Stored data entries:
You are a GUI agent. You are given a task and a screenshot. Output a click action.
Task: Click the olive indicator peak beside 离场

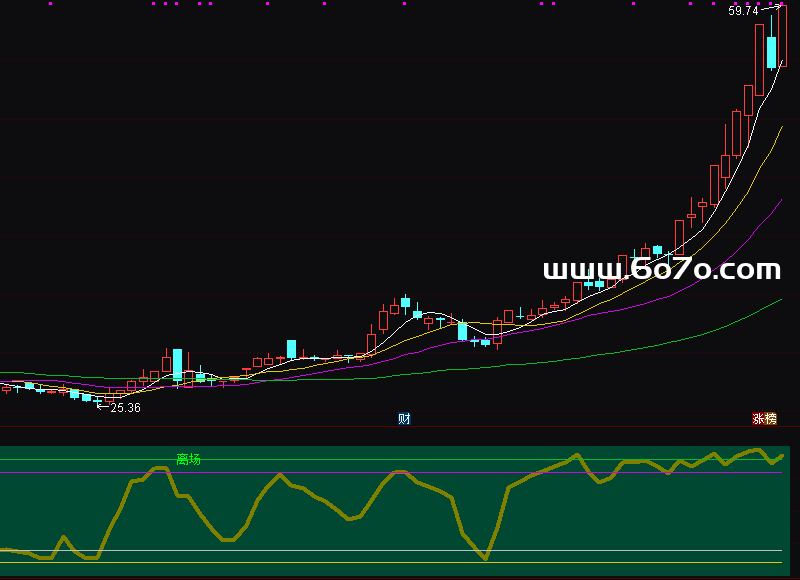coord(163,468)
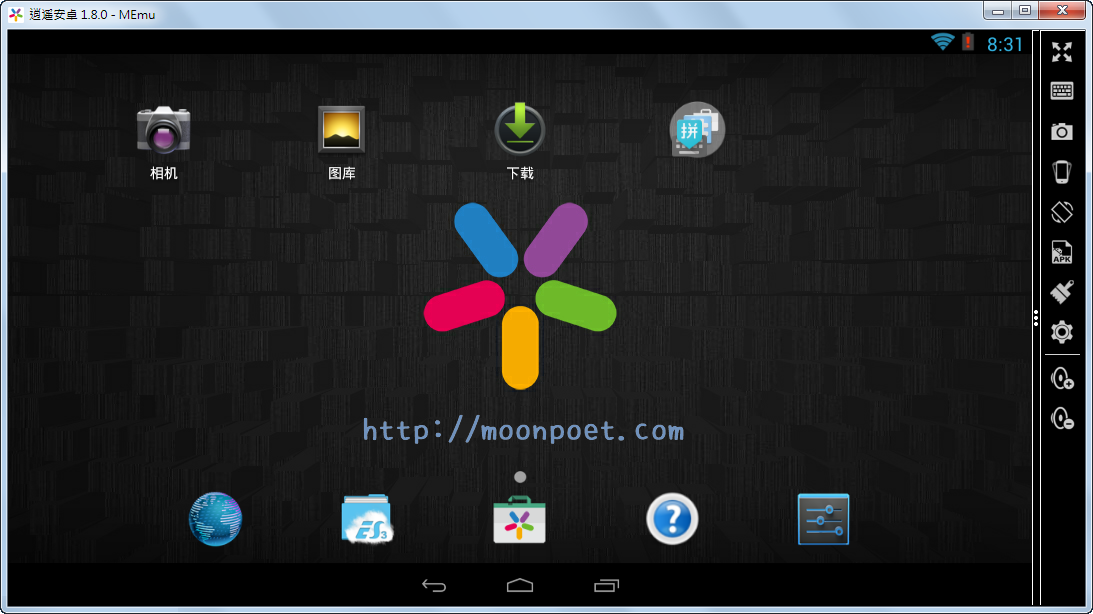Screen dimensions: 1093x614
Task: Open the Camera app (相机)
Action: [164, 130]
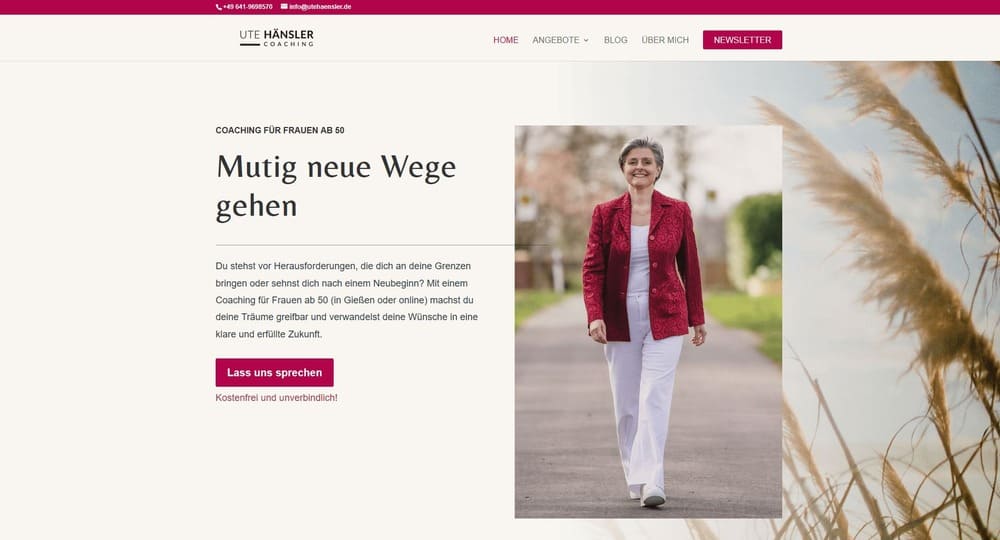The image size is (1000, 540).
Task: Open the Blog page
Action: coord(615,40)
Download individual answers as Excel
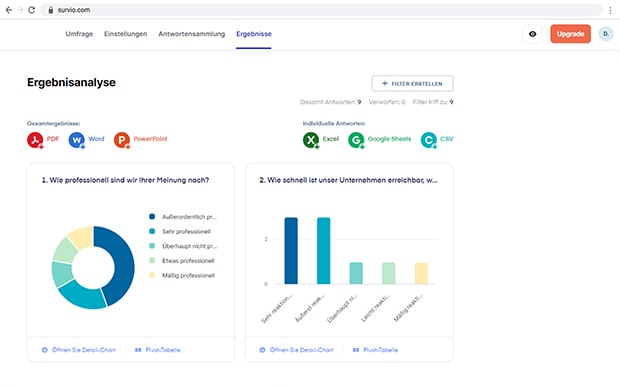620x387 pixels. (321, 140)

▶ _Assignment_: The copy must start at the line containing "Task: Click the" and end at the last line of the data, matching each line exactly. It must hold no pictures.

▶ _Output below_:
Task: Click the olive indicator peak beside 离场

coord(163,468)
Screen dimensions: 1093x614
Task: Open the Camera app (相机)
Action: [164, 130]
The image size is (1000, 540).
Task: Open the Blog page
Action: coord(615,40)
Download individual answers as Excel
620x387 pixels. (321, 140)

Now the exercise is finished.